Today is the 105th day since I have stopped turning on the lights. Russians drive around the city on heavy-duty vehicles in the dark and shine in the windows with a powerful spotlight if they see light.

Leaving home is like going into outer space: EVERYTHING must be erased from the phone because it can be checked any time and you might not return home. People are disappearing. Some return and some have been kept for more than a month, their fate is still unknown. Even very young people can be detained. After one of the rallies, an 18-year-old boy was caught. He was released exactly a month later.

2. Despite all this horror, there is resistance! We do not obey in silence. At first, there were crowded rallies, and very often. People confronted armored personnel carriers and armed men with flags.

Then the weapons were used, and several people with serious injuries were taken to the hospital (a woman with a punctured lung, an elderly man with an open hip fracture, etc.). Resistance became covert, but it exists – leaflets, a few paint strokes in the colors of our flag, blue and yellow ribbons on the trees. The other day, a well-known Kherson volunteer, Uncle Grisha (Hryhoriy Yanchenko), was driving across the Dnipro market with the track “Vova, f* them” turned on at full volume. Street singers sing Ukrainian songs, Ukrainian music is heard in shops. “Oh, the red kalyna in the meadow” is sung on summer evenings in the yards of high-rise buildings, so it was unclear where the sound came from.

Kherson proves every day that we are Ukraine! In conditions of total terror.

3. All concerned Kherson residents have one dream – the liberation of Kherson and victory. We believe in the Armed Forces as we believe in God! Yes, we are afraid. Yes, it is harder to nurture hope with every passing day. Yes, Russians are like locusts, we have a direct portal from hell through the Crimea. But we are waiting and hoping for liberation!

Robbed, destroyed, and plundered Kherson region is waiting and hoping! We are afraid of silence. When we hear the roar of a cannonade, we think that our troops are coming.

My heart pounds every day because tons of deadly iron are being fired at Mykolayiv from Kherson. Correspondence in messengers is the following, “something is flying your way, run to the shelter.” A roll call “are you okay?” follows the artillery shelling.  

4. The worst thing for us is to be forgotten. When it doesn’t rumble over your head and Z’s don’t pass by the window, it’s very easy to forget.

Even worse – they will not be able to retake us.

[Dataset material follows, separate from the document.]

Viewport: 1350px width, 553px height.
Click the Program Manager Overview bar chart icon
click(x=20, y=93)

The most painful thing is when they say, “you are the ones to blame”, “let’s give the Kherson region to the Russians, then they will not go further”. It hurts when the relevant minister broadcasts the message “you have to make a choice in favor of Ukraine and leave.” For three months they had been saying “show, prove that Kherson is Ukraine” – and we were showing and proving. We were told, “there are no green corridors, do not leave, it is dangerous.”

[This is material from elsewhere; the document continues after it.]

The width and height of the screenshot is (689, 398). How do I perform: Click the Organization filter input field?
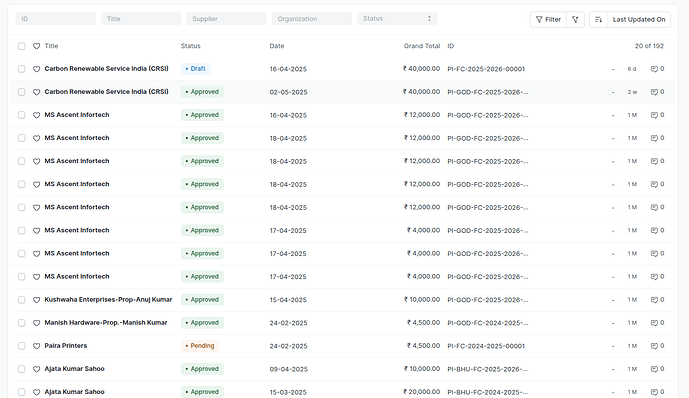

And now the Minister for Reintegration of the Temporary Occupied Territories is almost accusing us of cooperating with the enemy.

Hundreds of executed cars of civilians and volunteers, who were simply shot like they were targets in the range, will tell how to leave the region.

When the minister says something like that, it seems that we have simply been written off like we are a total loss or something.

And the world must hear and understand: Ukraine is paying a bloody tribute to the war every day, and if we are not supported in this struggle, our occupied reality will become theirs as well.

P.S. And some of my off-the-record comments.

Do you know what this person told me after the conversation? I’ll just quote, “Nat, it’s scary. It’s not scary to die. It’s scary not to die instantly. I’m already thinking of buying a pack of Сaptopress, and if anything happens, I will take the pills for the pressure to drop, and that will be it. If, for example, the walls fall on me during the shelling. Or if they come to take me… I’ve been thinking for three days now. I just don’t understand how to calculate the dose.”